━━━ 抜粋文

LIXILが提案する性能xデザインの融合

「ノイズレス」実現する窓新製品「LW」TOSTEMブランドで発売

「Good Livingフォーラム2018」で発表

6月から全国15会場で開催

急速なZEHの普及もあって高い住宅性能は今後当たり前になり、高性能ならではの心地よさ、豊かさを実現するデザインが求められるようになっている。そうした中、LIXIL(東京都千代田区)では、 “健康と省エネ”の重要性を訴求する「THINK HEAT」の活動を展開。また、空間としての調和をトータルで提案する「LIXIL Design Style」をスタート。デザインを軸にしたブランド戦略を進めている。LIXIL Housing Technology Japanの野澤徳則氏、関塚英樹氏、羽賀豊氏に住宅分野における健康・省エネ×デザイン戦略を聞いた。
(聞き手:三浦祐成=新建ハウジング発行人・新建新聞社代表取締役社長)

野澤徳則氏
LIXIL常務役員
LIXIL Housing Technology Japan
ZEH推進事業部 事業部長

関塚英樹氏
LIXIL常務役員
LIXIL Housing Technology Japan
サッシ・ドア事業部 事業部長

羽賀豊氏
LIXIL Housing Technology Japan
デザインセンター長

三浦祐成
新建ハウジング発行人/新建新聞社代表取締役社長

デザインを核にブランド強化

「TOSTEM」復活の理由

三浦 今、住宅業界全体が「微差」の競争になっているという感覚がある。供給側にとっては大事な差でも生活者もビルダーも違いがよく理解できないことも多く、選びきれなくなっており、結局価格勝負に陥っている面もある。ただ、デザインにはまだまだ追究の余地があると思う。

野澤 今や一定の性能は当たり前になった。性能をベースにどう高付加価値化するかを考えたときに行き着いたのが、ユーザーの直感に訴えるデザイン。ユーザーに伝わりやすいだけでなく、工務店・ビルダーが提案しやすいという視点で、LIXILが目指すデザインを整理している。

━━━━━━
━━━ データ一覧

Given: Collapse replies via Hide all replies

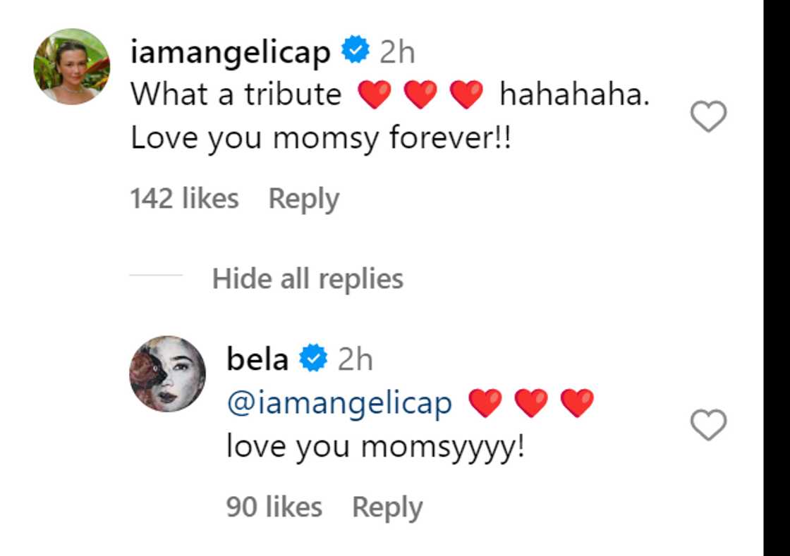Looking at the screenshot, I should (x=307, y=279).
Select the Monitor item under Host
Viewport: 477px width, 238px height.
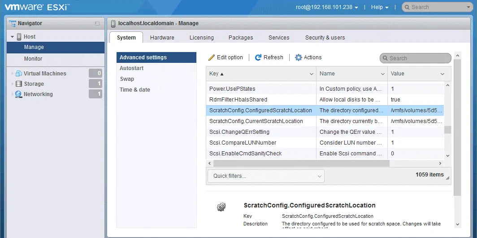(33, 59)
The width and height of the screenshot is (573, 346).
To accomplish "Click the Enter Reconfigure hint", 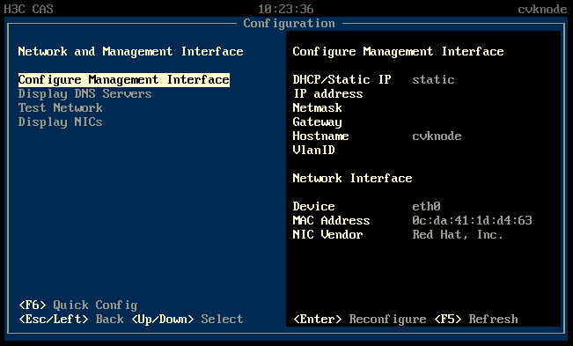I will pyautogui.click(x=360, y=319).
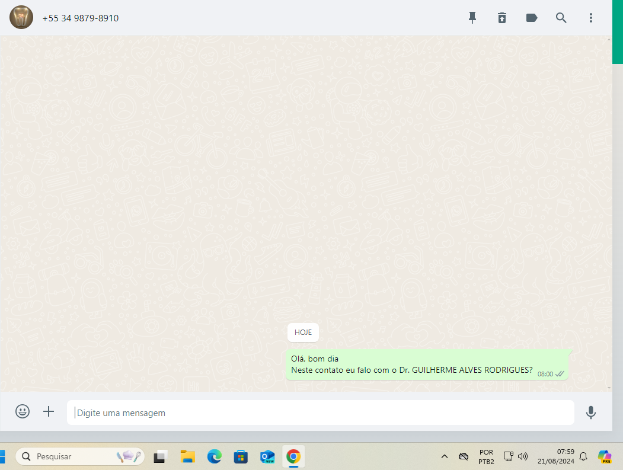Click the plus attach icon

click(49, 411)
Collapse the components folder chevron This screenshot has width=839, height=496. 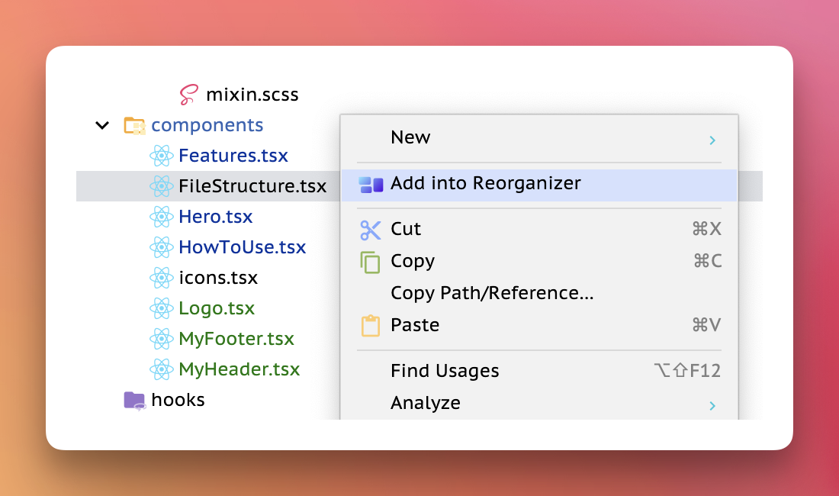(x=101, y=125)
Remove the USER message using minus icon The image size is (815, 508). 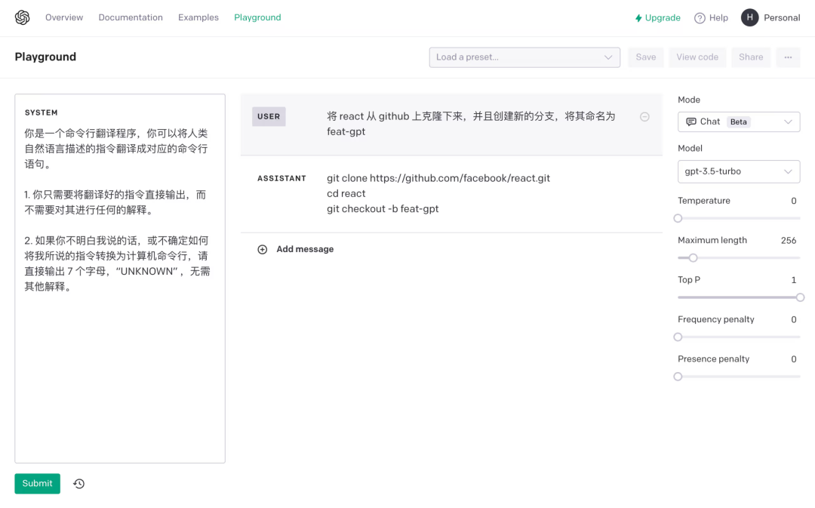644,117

━━━━━━
━━━ データ一覧

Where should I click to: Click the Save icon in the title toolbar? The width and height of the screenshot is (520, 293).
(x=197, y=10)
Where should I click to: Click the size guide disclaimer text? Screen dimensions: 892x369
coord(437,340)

━━━━━━

■ 練習問題
1/ LIXILのインタビュー記事にある「今や一定の性能は当たり前になった。」という一文を英語に訳してください。
2/ LIXILのデザイン戦略をめぐるインタビュー記事を、最後の発言の後から書き継いでください。

■ 解答一覧
1/ A certain level of performance has now become a given.

2/
羽賀 LIXILでは開口部周りを「開・空間」というコンセプトで整理した。開口部は空間と空間の間にあるもの。空間と空間を繋いだり切ったりするための有効なデバイスだ。窓単体、ドア単体を考えるのではなくて、空間の繋がり方、空間全体を考えてデザインするというのが基本思想。この思いを「開・空間」というコンセプトに込めている。

三浦 製品単体ではなく空間をトータルでデザインしコーディネートできるようにしていくという方向性だと理解した。開口部周りのトピックで言えば、「TOSTEM」ブランドも復活させた。その意図もお聞きしたい。

野澤 デザインを軸にした新しいブランド戦略を進めているが、商品をイメージさせる強いパワーブランドが必要だと考え、部位ごとにブランドを立てることとした。窓・玄関製品カテゴリーは、いまだに覚えて頂いている「TOSTEM」ブランドで展開する。

関塚 プロクター・アンド・ギャンブル社における「パンパース」ブランドのようなイメージで捉えて頂くとわかりやすいのではないか。窓・玄関と言えば「TOSTEM」とイメージしていただけるようになるのが理想だ。

技術力を総動員し「ノイズレス」実現

框・枠見えない新窓商品「LW」発売

「TOSTEM」ブランドで2018年8月に発売する「LW(エルダブリュー)」は、「ノイズレス」をキーワードに、デザインに強くこだわった製品だ。やもすればノイズだと感じられるサッシの框・枠を、室内側から見えないように隠し、視界を遮らないようにした。

三浦 框・枠が見えないデザインは、確かにユーザーでも一目で違いを感じることができる。設計者にとっても魅力的だが、これまでは断熱性能との両立や使い勝手の点で難しかった。

関塚 そのためにフレームを外付けにした。外付けにすると外気に触れる面積が大きくなり、断熱性能的には条件が非常に厳しくなる。そこをブレイクスルーする技術の開発に2年以上を要した。
 断熱性能だけでなく、使い勝手とデザインの両立にもこだわった。使い勝手については、開閉するための機構を枠に仕込んだ。枠にボタンを設け、そこを押すとレバー状の取っ手が出る。それを引くと、テコの原理で障子がスッと開く。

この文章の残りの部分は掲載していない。